When debates continue to turn on the ethical uses of machine learning, its misrepresentations and its inherent biases, I am struck by how even critical voices seek adjustments and inclusions according to consumer rights: an approach that is happily adapted to capitalist prosumerism. ‘Personalise #metoo!’ To simply disregard Tails.com’s ads on Twitter as an intrusive failure of targeted marketing and personalisation may overlook a wider project that is harder to evaluate from an individual, rights-based, or anthropocentric perspective. The promise of disruption through personalised dog food tells us something about personalisation that stretches beyond transactions between company and client.

 

By personalising pet care, Tails.com seeks to enhance interactions between different ‘persons’, extending values of consumer preference and taste, satisfaction and brand loyalty with a blanket of anthropocentric ‘personhood’ to cover both the machines that market and deliver this product and the animal lives that we are told should benefit.
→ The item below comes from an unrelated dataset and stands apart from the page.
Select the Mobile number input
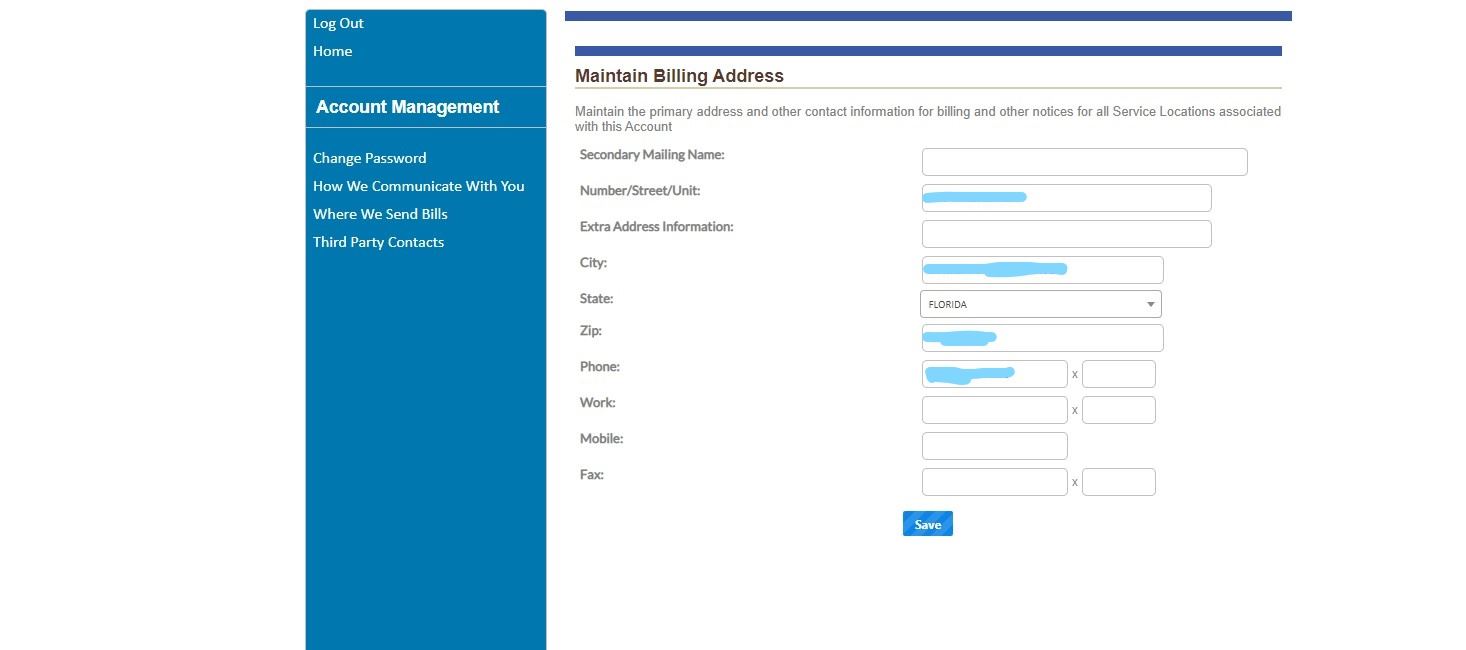This screenshot has height=650, width=1466. [x=994, y=445]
No one asks the dog what it wants or needs. The whole system, from company to client and canine, is being personalised, but from a wholly human point of view. And yet, despite messages to the contrary, dogs probably don’t care that their food is ‘personalised’ in the way that Tails.com desire.

 

It’s not hard to imagine the kind of dog food customised to canine desires, the kind of foods that kill dogs like Wallace. I doubt, somehow, that Tails.com would like to facilitate this deathwish, since it would be a customised last supper rather than a personalised relation, sold over and over again.